Forgivable promissory notes are limited and cannot be credited toward D/P. In fact, promissory notes are removed for BV calculations and are removed from the D/P calculation. In short, promissory notes ultimately must benefit the buyer.

Minority Partners

There are also changes to minority partners. He notes that Paragraph A: Guaranties: Formerly 4., “Reducing Ownership Interest,” has been deleted. The reason behind this is that this section was causing notable confusion regarding partial changes of ownership.

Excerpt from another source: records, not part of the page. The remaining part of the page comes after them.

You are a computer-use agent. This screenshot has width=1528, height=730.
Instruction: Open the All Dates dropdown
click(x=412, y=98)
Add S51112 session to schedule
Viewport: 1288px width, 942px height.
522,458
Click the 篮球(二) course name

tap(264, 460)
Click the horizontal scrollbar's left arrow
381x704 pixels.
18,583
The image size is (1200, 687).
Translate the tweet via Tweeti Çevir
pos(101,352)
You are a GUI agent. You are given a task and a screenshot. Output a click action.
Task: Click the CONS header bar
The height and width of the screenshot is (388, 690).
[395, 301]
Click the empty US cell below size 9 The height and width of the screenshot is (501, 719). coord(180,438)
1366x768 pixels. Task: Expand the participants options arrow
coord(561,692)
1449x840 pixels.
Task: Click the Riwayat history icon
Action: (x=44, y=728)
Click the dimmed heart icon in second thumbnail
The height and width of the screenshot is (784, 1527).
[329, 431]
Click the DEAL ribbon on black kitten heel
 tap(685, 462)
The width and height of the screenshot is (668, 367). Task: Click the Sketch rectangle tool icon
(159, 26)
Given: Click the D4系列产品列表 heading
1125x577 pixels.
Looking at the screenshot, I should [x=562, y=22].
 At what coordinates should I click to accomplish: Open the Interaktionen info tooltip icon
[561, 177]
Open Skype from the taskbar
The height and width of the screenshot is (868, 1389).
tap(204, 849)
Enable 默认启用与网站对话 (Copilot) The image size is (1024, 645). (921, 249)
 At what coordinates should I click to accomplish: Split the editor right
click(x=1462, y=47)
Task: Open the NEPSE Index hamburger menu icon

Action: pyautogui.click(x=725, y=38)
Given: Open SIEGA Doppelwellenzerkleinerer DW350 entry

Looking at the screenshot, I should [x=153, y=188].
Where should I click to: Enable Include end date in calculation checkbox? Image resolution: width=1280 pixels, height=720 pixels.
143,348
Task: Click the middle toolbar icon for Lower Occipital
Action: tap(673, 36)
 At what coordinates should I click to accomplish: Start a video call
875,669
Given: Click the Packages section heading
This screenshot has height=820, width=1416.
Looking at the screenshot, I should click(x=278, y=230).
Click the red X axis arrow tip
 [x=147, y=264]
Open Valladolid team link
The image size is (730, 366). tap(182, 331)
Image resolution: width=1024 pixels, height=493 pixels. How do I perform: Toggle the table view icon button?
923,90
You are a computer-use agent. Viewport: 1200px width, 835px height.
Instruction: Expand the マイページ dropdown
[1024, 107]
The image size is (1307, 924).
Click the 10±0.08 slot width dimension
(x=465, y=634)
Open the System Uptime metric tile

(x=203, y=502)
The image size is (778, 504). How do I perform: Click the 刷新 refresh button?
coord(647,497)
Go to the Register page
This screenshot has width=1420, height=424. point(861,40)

Mariani noted, “It is the SBA’s intention that for an SBA loan being used to finance a complete change of ownership, the seller, who no longer has any ownership in the business, is not required to provide a guaranty

Additionally, for 7 (a) loans for partial changes of ownership, SBA will measure percentage of ownership post-sale for the purposes of determining who is required to provide a guaranty. As Mariani points out, investors usually do not want to provide a full guaranty and are keen to limit their exposure to only the equity injection.

Many of these changes can have a significant impact on your clients, so it’s important to stay on top of these developments.

Structure Adjustments

There are also structure adjustments when including commercial real estate (CRE) that need to be factored in. The previous rules concerning CRE stated that when included in a business transaction, if 51% of the loan proceed were allocated to the CRE purchase, then the entire loan had a maximum maturity of 25 years. Under the changes, it is now that 51% of the purchase price must be CRE in order to receive a 25-year loan.

Mariani noted, “Today it demands that on any acquisition that includes CRE under 51%, the maximum loan maturity can only be 10 years.” Clearly, these are substantial changes worry of note.” Mariani further points out that one implication is that it is possible to have a 10 year loan on the business and a second 25 year loan on the real estate, but the two loans can’t be put together and blended.

SBA Fee Reductions

Mariani also covers SBA fee reductions through September 2024. While there are no fee reductions for 7 (a) loans over $2 million, there are other very notable changes.

These changes fall into three main areas. For loans with a maturity that exceeds 12 months, up-front fees are now: 0% for loans of $1,000,000 or less, 1.45% of the guaranteed portion of the loan up to and including $1,000,000 as well as 1.70% of the guaranteed portion of the loan over $1,000,000. The third fee reduction is for loans over $2,000,001 or greater, in which 3.50% of the guaranteed portion of the loan up to and including $1,000,000, plus 3.75% of the guaranteed portion of the loan over $1,000,000.

Collateral Requirements

In terms of SBA collateral requirement changes there are several areas of note. For loans over $50,000, it is necessary for the lender to “follow the written collateral policies and procedures that it has established and implemented for its similarly-sized, non-SBA guaranteed commercial loans, except that SBA does not require a Lender to place a lien on non-business assets such as personal homes, even if it is the Lender’s policy to do so.”

Mariani wants business brokers and their clients to realize that they don’t have to allow a lien on an asset such as a home. In the past, he has seen lenders attempt to put a lien on a borrower’s home and goes so far as to call the practice “rampant,” and he explained that this is a common occurrence among lenders.

It is clear that the SBA has made major changes in numerous directions. Business brokers and M&A advisors will be well served to remember the 5 areas Mariani covered during his insightful webinar.